Despite steep sales declines in its Hawthorne segment, which includes cannabis, the CEO of Scott’s Miracle-Gro (NYSE: SMG), Jim Hagedorn, said he still believes in the growth of the cannabis sector.
But, he noted, “It is a bloodbath out there.”
In the company’s latest earnings call, Hagedorn called out the rollout of New York’s adult-use cannabis market.
“New York has tripped over itself in developing and implementing rules, which has prevented the market from reaching its near-term potential,” he said. “But let me make this clear, New York will become a monster market, and we will see it through.”
Scott’s interest in the Empire State starts with its investment in RIV Capital, which recently acquired New York medical marijuana operator Etain.
Etain had looked like it was sitting pretty as one of the initial 10 license holders in the state, poised to capitalize on legal adult-use sales. However, the state pivoted in the final stage of legalization and instead gave priority to social justice applicants. The original 10 license holders, which had made huge investments in the market with the hopes of recouping that money in the adult-use market, are now left holding the empty dime bag.

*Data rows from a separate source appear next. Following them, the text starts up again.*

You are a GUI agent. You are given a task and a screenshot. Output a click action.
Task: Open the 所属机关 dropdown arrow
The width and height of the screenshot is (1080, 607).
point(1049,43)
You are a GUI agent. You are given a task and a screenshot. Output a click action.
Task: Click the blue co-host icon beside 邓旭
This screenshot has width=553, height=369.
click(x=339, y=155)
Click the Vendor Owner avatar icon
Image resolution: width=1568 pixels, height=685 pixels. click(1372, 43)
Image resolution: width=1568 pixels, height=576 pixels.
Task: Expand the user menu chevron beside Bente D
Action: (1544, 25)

Hagedorn insisted there was progress in the value of the investment with RIV.
“RIV holds one of 10 vertically integrated licenses that include a growing and processing operation and four dispensaries, and is developing a state-of-the-art indoor growing facility in Buffalo,” he said. But it’s not all rosy, as RIV Capital is currently facing an investor lawsuit over the Etain acquisition.
Hawthorne sales for the quarter fell by 30%, with additional declines projected of up to 20-25%.

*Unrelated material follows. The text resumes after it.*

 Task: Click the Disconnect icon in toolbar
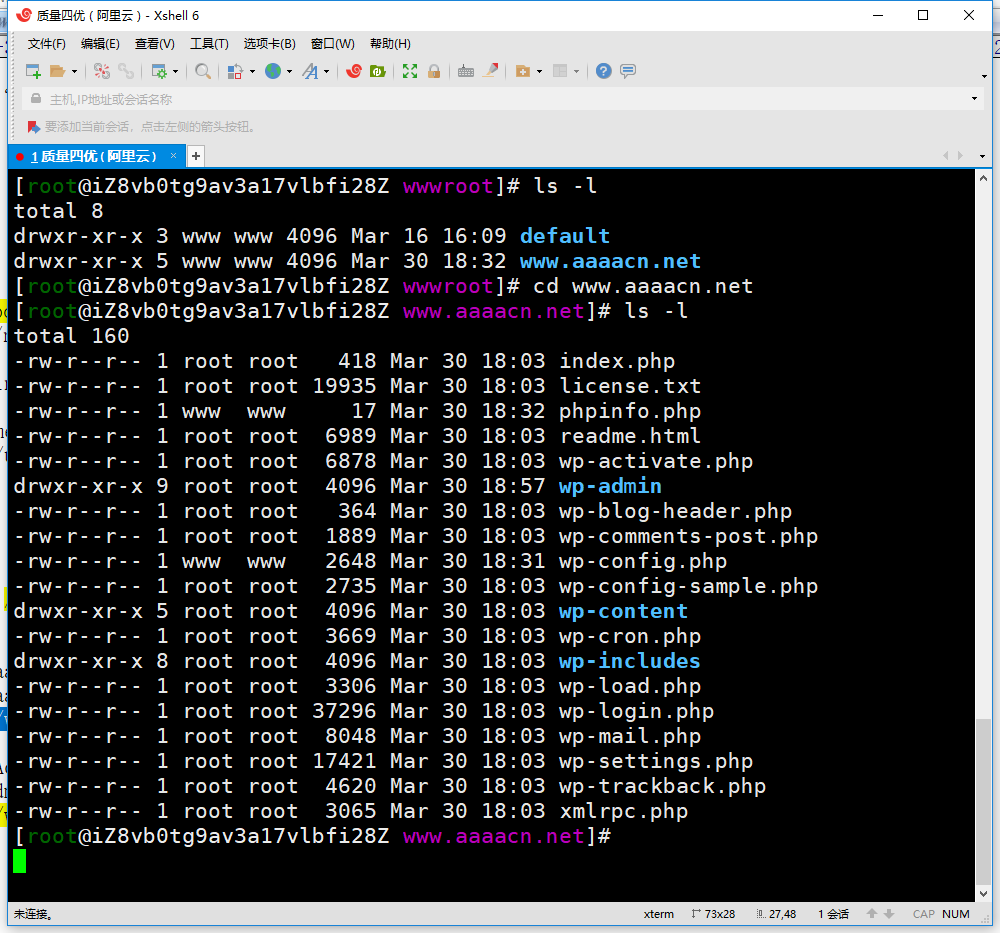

“We will retain Hawthorne’s competitive advantage in the cannabis non-plant touching space and professional horticulture,” Hagedorn said about the unit. “We are the leading solution provider for growers, which differentiates us from those who are primarily distributors.”

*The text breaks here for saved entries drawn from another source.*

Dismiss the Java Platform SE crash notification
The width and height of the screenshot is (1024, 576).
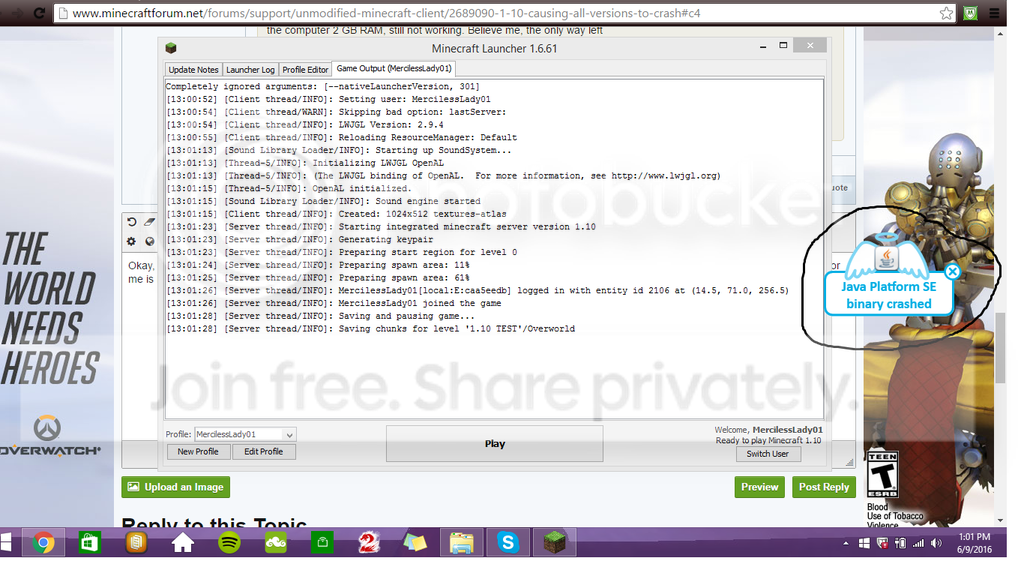pyautogui.click(x=952, y=271)
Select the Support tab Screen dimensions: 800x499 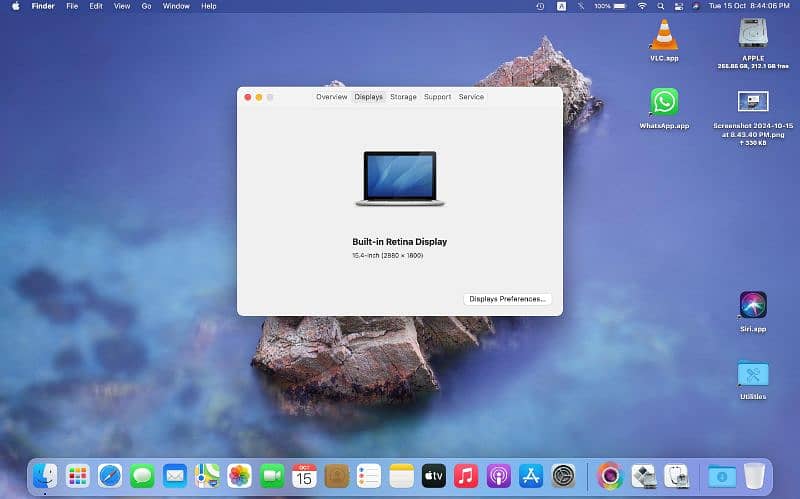(437, 97)
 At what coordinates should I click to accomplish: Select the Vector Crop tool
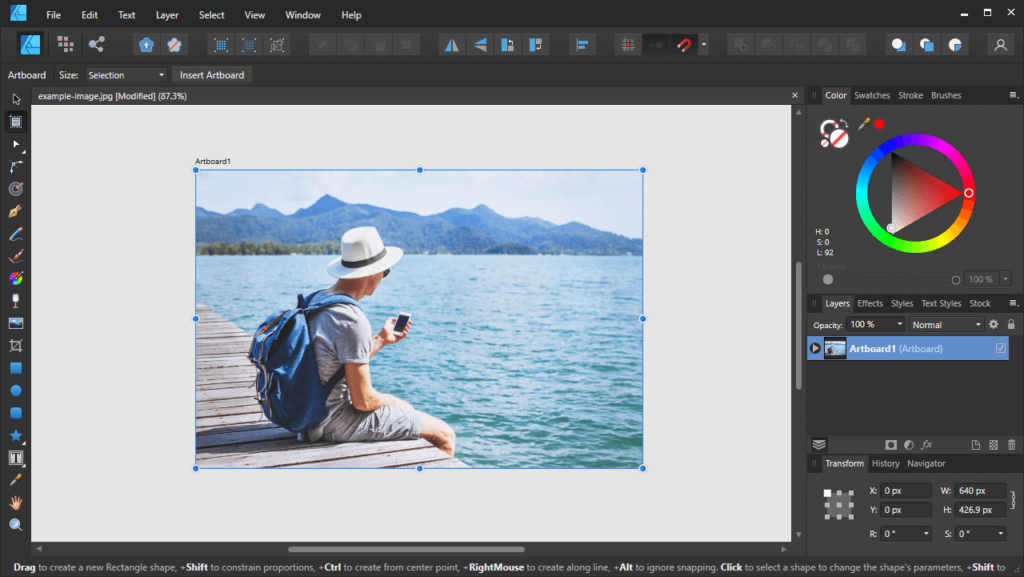tap(16, 345)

But the company won’t be resting on its laurels as the market shifts, he added.
“Just as importantly, we are innovating. Our scientists in Kelowna, British Columbia, the first R&D facility in North America devoted the cannabis research, are running trials on lighting, nutrients, genetics, and other technologies to improve yields, quality, and energy efficiency. Similar work is underway on hemp in Oregon, Florida, and Ohio, where we opened a controlled environment facility to supplement our greenhouses,” Hagedorn said.
“R&D’s work led to the launch of the market’s most advanced and efficient LED ever, the Gavita 2400e. We have continued to innovate with the WEGA LED lighting portfolio for indoor growers of vegetables, fruits and flowers. WEGA is expected to surpass last year’s unit sales in Europe and North America and is now one-sixth of Hawthorne’s business.”
The trend toward indoor agriculture is a key sales driver for Hawthorne, with an estimated market size of up to $40 billion annually in the U.S. and a projected annual growth rate of 13.5% through 2030, he noted.
“One final point on the cannabis industry: When it does recover, and it will, growers will be ready to invest in CapEx,” Hagedorn said. “We will be there to support the turnaround. Consolidation is happening in the industry, and we see opportunities for high-value no-cash partnerships to further strengthen Hawthorne’s ability to provide value-added and innovative solutions to growers.”
Chris Hagedorn, division president of Hawthorne, shared in the optimistic outlook.
“It’s something we remain really enthusiastic about. The last year had discouraging moments, of course, and anyone who’s been involved in the cannabis industry, I think, knows that, has experienced it,” Chris Hagedorn said. “But the commitment on our side – certainly on my side – remains pretty firm, and I think the upside that we have seen, it’s pushed out a little bit, but the end thesis is still in place.”